Culture

Why CIA Nominee Mike Pompeo Wants to Kill Edward Snowden

"I think the proper outcome would be that he would be given a death sentence."

Getty Images/ Wikimedia Commons

Mike Pompeo thinks Edward Snowden should be put to death. When Mike Pompeo was just a hawkish Republican Congressman from Kansas, that was a relatively harmless opinion to have, but in a few short months Pompeo might be getting a promotion. To the director of the Central Intelligence Agency. Which has drones. And spies. And assassins. And pretty much free reign to do whatever it wants in almost every country in the world.

On Friday, President-elect Donald Trump announced that he had chosen Republican Kansas Representative Mike Pompeo as his preferred candidate for CIA director. In 1986, Pompeo graduated first in his class at West Point and went on to serve as an officer in the Army for five years. In 2016, as a member of the House Intelligence Committee, Pompeo said on C-SPAN that he thought the “traitor” Edward Snowden should be brought back to the United States and executed.

“He should be brought back from Russia and given due process, and I think the proper outcome would be that he would be given a death sentence,” Pompeo said in February.

To be fair to Pompeo, he did say “due process” in there — but since 9/11, due process has been proven to have been ignored by the CIA. Under the Bush Jr. and Obama regimes, the CIA has drastically stepped up a battle plan of manhunts, targeted killings, drone strikes, and even cyber attacks.

Fortunately, Pompeo’s coworkers say he’s a reasonably receptive dude. House Intelligence Committee member Adam Schiff (a Democrat, for what it’s worth) told the New York Times that Pompeo was “bright and hard working,” and “someone who is willing to listen and engage, both key qualities in a C.I.A. director,” which would be reassuring except that hanging out on the House Intelligence Community is not in any way similar to running the CIA.

By historical standards, Pompeo is certainly qualified for the job, unlike Trump’s openly Islamophobic national security advisor and his attorney general candidate that was once considered too racist to be a federal judge.

Sorry buddy, you're not gonna be able to see the folks for Thanksgiving anytime soon. (Unless your last meal on death row is a turkey dinner.)

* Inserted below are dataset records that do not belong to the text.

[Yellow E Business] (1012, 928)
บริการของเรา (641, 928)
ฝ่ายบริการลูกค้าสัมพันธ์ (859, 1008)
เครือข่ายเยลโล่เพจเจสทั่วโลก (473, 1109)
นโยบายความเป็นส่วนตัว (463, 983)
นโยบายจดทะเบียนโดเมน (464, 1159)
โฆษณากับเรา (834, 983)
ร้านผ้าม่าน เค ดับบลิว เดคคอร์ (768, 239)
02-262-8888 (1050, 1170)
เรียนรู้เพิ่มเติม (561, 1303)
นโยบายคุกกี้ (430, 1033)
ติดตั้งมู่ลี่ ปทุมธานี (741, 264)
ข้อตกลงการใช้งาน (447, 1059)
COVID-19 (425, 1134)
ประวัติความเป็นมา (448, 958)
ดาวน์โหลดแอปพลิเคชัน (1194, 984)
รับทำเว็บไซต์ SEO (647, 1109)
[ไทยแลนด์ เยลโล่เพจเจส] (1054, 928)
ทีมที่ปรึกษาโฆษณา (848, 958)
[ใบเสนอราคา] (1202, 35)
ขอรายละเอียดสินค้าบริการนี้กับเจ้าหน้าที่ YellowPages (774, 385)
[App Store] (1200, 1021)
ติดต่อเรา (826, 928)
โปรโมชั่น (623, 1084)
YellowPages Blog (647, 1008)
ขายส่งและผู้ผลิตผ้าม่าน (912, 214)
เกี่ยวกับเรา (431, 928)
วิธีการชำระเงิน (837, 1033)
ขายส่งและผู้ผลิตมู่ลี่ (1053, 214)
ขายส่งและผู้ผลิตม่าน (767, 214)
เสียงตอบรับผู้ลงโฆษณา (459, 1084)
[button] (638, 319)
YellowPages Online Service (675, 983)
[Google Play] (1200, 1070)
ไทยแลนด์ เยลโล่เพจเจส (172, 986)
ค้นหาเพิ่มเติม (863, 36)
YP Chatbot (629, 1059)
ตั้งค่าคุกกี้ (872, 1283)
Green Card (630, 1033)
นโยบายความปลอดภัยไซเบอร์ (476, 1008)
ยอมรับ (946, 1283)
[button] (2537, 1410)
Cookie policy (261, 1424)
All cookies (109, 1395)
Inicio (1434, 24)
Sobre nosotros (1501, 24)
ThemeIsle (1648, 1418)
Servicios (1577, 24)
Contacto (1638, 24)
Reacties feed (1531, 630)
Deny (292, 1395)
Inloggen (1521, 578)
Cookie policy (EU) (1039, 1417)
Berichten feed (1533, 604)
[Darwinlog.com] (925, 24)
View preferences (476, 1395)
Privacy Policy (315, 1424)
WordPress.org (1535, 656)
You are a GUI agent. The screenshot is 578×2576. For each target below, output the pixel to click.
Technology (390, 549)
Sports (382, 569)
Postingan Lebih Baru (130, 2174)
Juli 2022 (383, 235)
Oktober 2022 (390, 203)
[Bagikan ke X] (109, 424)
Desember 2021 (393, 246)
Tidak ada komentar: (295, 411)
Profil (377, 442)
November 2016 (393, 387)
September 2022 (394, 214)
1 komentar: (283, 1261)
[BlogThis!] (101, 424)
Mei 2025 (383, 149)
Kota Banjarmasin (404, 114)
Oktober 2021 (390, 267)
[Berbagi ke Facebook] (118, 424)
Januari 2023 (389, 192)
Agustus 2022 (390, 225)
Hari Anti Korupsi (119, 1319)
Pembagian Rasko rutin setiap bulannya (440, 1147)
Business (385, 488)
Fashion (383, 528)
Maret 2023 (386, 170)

Getty Images / Bryan Bedder

At this point, Snowden’s best chance at well, staying alive, is probably to hope that Pompeo remembers the whole “due process” part of his recommendation of the death penalty, and doesn’t let the whole “unparalleled access to clandestine operations and methods of extrajudicial murder” thing go to his head while he leads the CIA.

Pompeo still has to be approved by the Senate, but considering Republicans hold a 54-44 majority (with two Independents usually chilling on the blue side), that shouldn’t be a problem.

Since leaking a massive trove of NSA documents revealing the U.S. Government’s mass surveillance of its own citizens to Wikileaks, Snowden has essentially been crashing on Vladimir Putin’s couch in the Russian Federation (who is also totally chill with morally questionable intrusions of privacy. He was pretty safe from extradition there during the Obama Administration, but considering Trump’s cozy relationship with the Russian President, it’s not inconceivable that Putin would sling EddieLeaks back to the U.S. for trial, or just into the hands of Mike Pompeo’s CIA.

Keep your head down, Ed, and watch out for drones.